In October, 1962, the virtual last remnants of Sino-Soviet solidarity collapsed as a result of two great international crises, one in Cuba and the other along the Indo-Chinese frontier.

Throughout the spring and summer of 1962 Indian army patrols had advanced into areas disputed between India and China along the Himalayas. In mid-September, 1962, Beijing warned New Delhi it was "playing with fire" and proposed negotiations without prior conditions.10 New Delhi made no response. Meanwhile, several serious incidents resulted in casualties on both sides. By October 20 Indian troops had crossed the McMahon line in the North East Frontier Agency in eastern India and had thus gone beyond even the farthest point claimed by India as its territory.

On this date the PLA launched a large-scale offensive against the Indian attacks in the northeast and in the Aksai Chin. Chinese troops shattered Indian forces and within days had driven deep into the Frontier Agency toward the line a hundred miles south claimed by China. In the Aksai Chin the Chinese were equally successful and advanced to the frontier line they claimed along the Himalayan ridges but did not cross it. After one week, Chinese forces halted while Beijing assessed reactions from New Delhi, Moscow and Washington.

The superpowers, however, were preoccupied with a far more urgent and dangerous crisis. On October 22, President Kennedy announced the U.S. government had unmistakable evidence that the Soviet Union had installed intermediate-range ballistic missiles in Cuba which could deliver nuclear strikes to large portions of the United States and Central America, including the Panama Canal. Kennedy declared "a strict quarantine on all offensive military equipment under shipment to Cuba" on Soviet freighters. The confrontation ended on October 27 when Kennedy assured Khrushchev that the U.S. would not invade Cuba and the Soviet Union agreed to withdraw its missiles and dismantle its bases.

Although China supported the Soviet Union while the missile crisis was in full cry, it swiftly shifted to criticism once it ended. Beijing publicly accused Moscow of "adventurism" for having put the missile sites into Cuba in the first place and for "capitulationism" for agreeing to pull them out under American threat.

*DATA EXTRACT*:
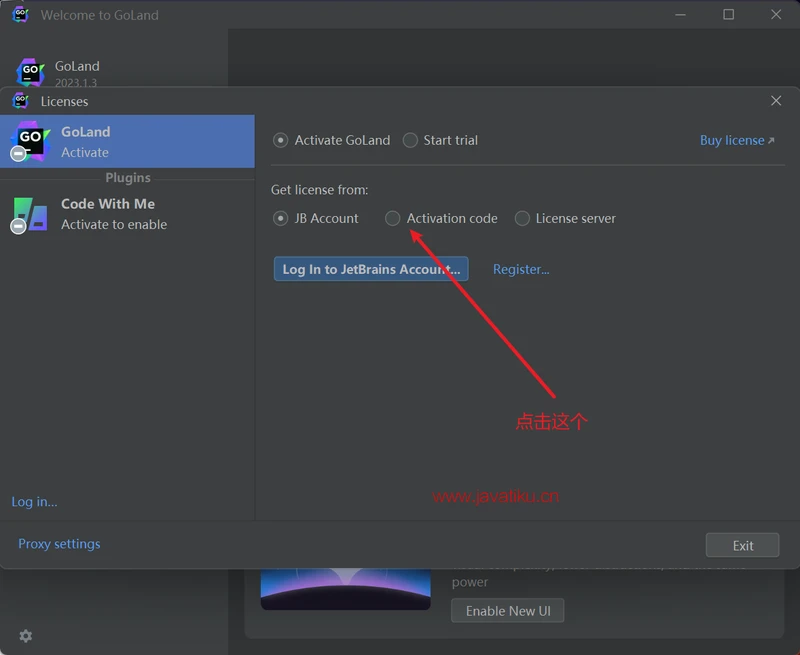Open the Buy license link

click(x=737, y=140)
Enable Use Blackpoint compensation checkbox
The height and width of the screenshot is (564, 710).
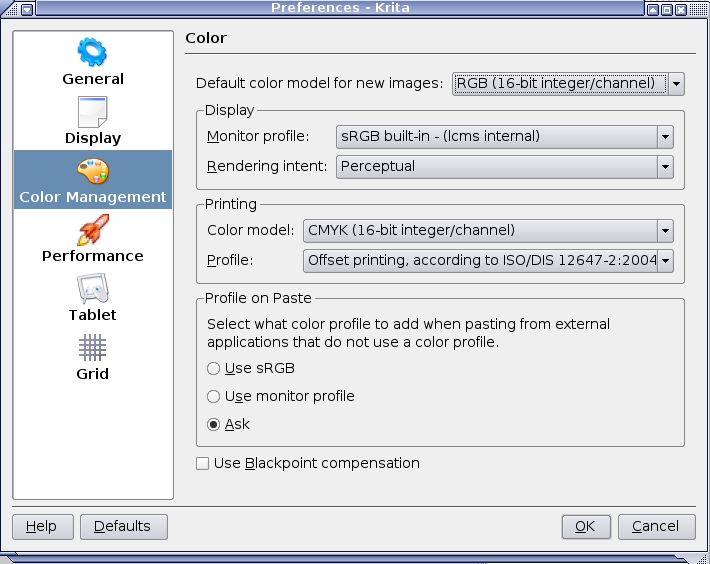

*REQUIREMENTS*:
**1)** Please translate this sentence from the passage on the 1962 crises into Spanish: "After one week, Chinese forces halted while Beijing assessed reactions from New Delhi, Moscow and Washington."
**2)** According to the passage on the 1962 crises, on what date did the confrontation over the missiles in Cuba end?
**3)** Decide whether each statement agrees with the passage on the 1962 crises, and support each yes or no with the deciding words of the passage. (a) In mid-September 1962, Beijing proposed negotiations with prior conditions. (b) In the Aksai Chin, Chinese troops crossed the frontier line they claimed. (c) China supported the Soviet Union while the missile crisis was under way.

*EXPECTED RESULTS*:
**1)** Al cabo de una semana, las fuerzas chinas se detuvieron mientras Pekín evaluaba las reacciones de Nueva Delhi, Moscú y Washington.

**2)** On October 27.

**3)**
(a) No: "proposed negotiations without prior conditions"
(b) No: "advanced to the frontier line they claimed along the Himalayan ridges but did not cross it"
(c) Yes: "China supported the Soviet Union while the missile crisis was in full cry"